[START OF ENTRIES PROVIDED]

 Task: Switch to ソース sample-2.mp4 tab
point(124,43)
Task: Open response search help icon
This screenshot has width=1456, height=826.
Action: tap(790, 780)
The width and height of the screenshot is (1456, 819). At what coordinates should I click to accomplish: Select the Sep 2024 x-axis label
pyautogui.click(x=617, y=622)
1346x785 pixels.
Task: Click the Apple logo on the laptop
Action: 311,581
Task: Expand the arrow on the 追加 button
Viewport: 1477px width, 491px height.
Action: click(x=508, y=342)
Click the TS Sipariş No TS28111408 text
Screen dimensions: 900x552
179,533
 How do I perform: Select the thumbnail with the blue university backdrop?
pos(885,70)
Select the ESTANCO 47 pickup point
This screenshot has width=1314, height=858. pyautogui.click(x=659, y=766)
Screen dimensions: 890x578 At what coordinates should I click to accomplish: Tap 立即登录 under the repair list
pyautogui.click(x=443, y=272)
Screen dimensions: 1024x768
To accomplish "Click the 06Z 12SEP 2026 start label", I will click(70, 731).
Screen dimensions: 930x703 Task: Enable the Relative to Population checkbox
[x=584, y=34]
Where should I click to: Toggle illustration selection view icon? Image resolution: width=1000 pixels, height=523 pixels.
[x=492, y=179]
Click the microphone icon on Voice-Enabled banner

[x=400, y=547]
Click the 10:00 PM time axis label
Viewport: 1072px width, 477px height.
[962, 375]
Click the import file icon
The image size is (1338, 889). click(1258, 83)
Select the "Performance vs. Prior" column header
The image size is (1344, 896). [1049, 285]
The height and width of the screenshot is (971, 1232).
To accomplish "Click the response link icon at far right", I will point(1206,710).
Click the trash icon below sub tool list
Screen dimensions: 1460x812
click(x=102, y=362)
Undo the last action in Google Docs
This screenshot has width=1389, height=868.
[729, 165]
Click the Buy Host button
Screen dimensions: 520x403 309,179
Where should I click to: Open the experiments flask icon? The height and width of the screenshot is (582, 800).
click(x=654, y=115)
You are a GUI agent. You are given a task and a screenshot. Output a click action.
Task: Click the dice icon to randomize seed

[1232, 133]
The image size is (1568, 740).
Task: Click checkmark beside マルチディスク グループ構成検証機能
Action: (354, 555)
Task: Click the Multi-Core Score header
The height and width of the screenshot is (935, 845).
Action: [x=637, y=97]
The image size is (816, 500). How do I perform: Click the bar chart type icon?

[END OF ENTRIES PROVIDED]

- **AIM**
Copy the listing above line for line, without changing anything.

- **RIGHT ANSWER**
 Task: Switch to ソース sample-2.mp4 tab
point(124,43)
Task: Open response search help icon
This screenshot has width=1456, height=826.
Action: tap(790, 780)
The width and height of the screenshot is (1456, 819). At what coordinates should I click to accomplish: Select the Sep 2024 x-axis label
pyautogui.click(x=617, y=622)
1346x785 pixels.
Task: Click the Apple logo on the laptop
Action: 311,581
Task: Expand the arrow on the 追加 button
Viewport: 1477px width, 491px height.
Action: click(x=508, y=342)
Click the TS Sipariş No TS28111408 text
Screen dimensions: 900x552
179,533
 How do I perform: Select the thumbnail with the blue university backdrop?
pos(885,70)
Select the ESTANCO 47 pickup point
This screenshot has width=1314, height=858. pyautogui.click(x=659, y=766)
Screen dimensions: 890x578 At what coordinates should I click to accomplish: Tap 立即登录 under the repair list
pyautogui.click(x=443, y=272)
Screen dimensions: 1024x768
To accomplish "Click the 06Z 12SEP 2026 start label", I will click(70, 731).
Screen dimensions: 930x703 Task: Enable the Relative to Population checkbox
[x=584, y=34]
Where should I click to: Toggle illustration selection view icon? Image resolution: width=1000 pixels, height=523 pixels.
[x=492, y=179]
Click the microphone icon on Voice-Enabled banner

[x=400, y=547]
Click the 10:00 PM time axis label
Viewport: 1072px width, 477px height.
[962, 375]
Click the import file icon
The image size is (1338, 889). click(1258, 83)
Select the "Performance vs. Prior" column header
The image size is (1344, 896). [1049, 285]
The height and width of the screenshot is (971, 1232).
To accomplish "Click the response link icon at far right", I will point(1206,710).
Click the trash icon below sub tool list
Screen dimensions: 1460x812
click(x=102, y=362)
Undo the last action in Google Docs
This screenshot has width=1389, height=868.
[729, 165]
Click the Buy Host button
Screen dimensions: 520x403 309,179
Where should I click to: Open the experiments flask icon? The height and width of the screenshot is (582, 800).
click(x=654, y=115)
You are a GUI agent. You are given a task and a screenshot. Output a click action.
Task: Click the dice icon to randomize seed

[1232, 133]
The image size is (1568, 740).
Task: Click checkmark beside マルチディスク グループ構成検証機能
Action: (354, 555)
Task: Click the Multi-Core Score header
The height and width of the screenshot is (935, 845).
Action: [x=637, y=97]
The image size is (816, 500). How do I perform: Click the bar chart type icon?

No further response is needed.